Setting boundaries isn’t about being selfish or distant. It’s about valuing your time and energy. It’s about defining what is acceptable to you and what is not.
When you set boundaries, you communicate to others that you respect yourself. And in turn, they begin to respect your time and your needs as well. So don’t be afraid to establish and enforce your boundaries. It’s one of the most respected traits you can cultivate.
7) Trying to fix everyone’s problems
We all know someone who’s always ready to swoop in and fix things whenever there’s a problem. While this can be a great quality, it can also be a sign of a people-pleaser.
Trying to solve everyone’s issues might make you feel needed or important, but it can also create an unhealthy dynamic. It sends the message that people can rely on you for everything, which can lead to a lack of respect for your time and energy.
More than that, it robs people of the chance to learn and grow from their own experiences.
So if you want to be respected, resist the urge to solve everyone’s problems. Instead, offer support and guidance when asked, but allow others to handle their own issues. This will not only earn you respect but also empower those around you.
8) Fearing to be disliked
Here’s the most important thing to understand: You can’t please everyone. No matter how hard you try, there will always be someone who doesn’t agree with you or like you. And that’s perfectly okay.

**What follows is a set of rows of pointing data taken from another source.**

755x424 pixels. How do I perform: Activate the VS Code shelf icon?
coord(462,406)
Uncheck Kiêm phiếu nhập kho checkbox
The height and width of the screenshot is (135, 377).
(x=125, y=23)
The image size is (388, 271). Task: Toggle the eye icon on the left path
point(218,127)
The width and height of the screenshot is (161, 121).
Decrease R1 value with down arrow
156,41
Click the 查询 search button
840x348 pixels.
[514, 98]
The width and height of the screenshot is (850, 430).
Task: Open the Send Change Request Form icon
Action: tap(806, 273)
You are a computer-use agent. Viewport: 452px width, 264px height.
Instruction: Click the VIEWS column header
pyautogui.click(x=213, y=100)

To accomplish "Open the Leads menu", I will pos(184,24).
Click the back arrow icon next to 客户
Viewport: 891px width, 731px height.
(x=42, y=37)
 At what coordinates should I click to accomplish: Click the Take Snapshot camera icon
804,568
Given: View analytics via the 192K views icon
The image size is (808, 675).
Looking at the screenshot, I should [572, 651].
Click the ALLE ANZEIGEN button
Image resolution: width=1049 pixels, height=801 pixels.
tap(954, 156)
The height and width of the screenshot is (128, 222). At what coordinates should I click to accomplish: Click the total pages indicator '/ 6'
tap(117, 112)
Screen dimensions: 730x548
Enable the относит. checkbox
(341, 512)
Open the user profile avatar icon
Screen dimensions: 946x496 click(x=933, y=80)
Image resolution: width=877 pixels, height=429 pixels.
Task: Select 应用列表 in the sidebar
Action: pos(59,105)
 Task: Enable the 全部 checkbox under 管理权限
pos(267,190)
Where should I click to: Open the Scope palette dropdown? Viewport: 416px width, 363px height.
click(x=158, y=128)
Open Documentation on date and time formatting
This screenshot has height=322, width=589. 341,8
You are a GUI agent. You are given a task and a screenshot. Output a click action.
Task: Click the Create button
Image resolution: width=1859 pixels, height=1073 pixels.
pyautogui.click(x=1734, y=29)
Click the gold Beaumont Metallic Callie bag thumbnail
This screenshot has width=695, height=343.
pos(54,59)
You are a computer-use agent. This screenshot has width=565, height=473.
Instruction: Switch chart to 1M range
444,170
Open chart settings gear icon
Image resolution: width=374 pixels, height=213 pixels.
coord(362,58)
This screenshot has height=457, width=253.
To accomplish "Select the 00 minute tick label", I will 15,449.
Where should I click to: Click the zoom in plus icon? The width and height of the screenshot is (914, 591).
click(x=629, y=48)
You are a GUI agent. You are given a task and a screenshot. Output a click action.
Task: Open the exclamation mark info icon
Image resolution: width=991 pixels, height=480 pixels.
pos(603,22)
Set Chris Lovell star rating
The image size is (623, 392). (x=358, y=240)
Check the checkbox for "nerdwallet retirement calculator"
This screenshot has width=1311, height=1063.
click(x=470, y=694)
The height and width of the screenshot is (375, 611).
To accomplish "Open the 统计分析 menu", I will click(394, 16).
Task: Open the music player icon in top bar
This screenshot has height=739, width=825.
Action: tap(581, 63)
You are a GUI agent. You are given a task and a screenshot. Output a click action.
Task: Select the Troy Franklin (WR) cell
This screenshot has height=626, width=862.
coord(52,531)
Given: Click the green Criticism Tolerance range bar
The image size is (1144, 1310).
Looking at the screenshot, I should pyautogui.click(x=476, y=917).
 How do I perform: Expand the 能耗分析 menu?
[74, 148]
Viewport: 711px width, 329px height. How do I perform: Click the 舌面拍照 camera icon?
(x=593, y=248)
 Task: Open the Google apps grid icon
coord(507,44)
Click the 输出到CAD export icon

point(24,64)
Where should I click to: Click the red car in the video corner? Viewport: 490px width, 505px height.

Fear of being disliked can lead us to act in ways that are not genuine or true to ourselves. We may hide our true feelings, agree when we actually disagree, or do things we don’t want to do.
But acting out of fear will never earn us respect. In fact, it only makes us lose respect for ourselves.
So let go of the fear of being disliked. Be true to yourself and your values. The right people will respect you for it, and those are the people who truly matter.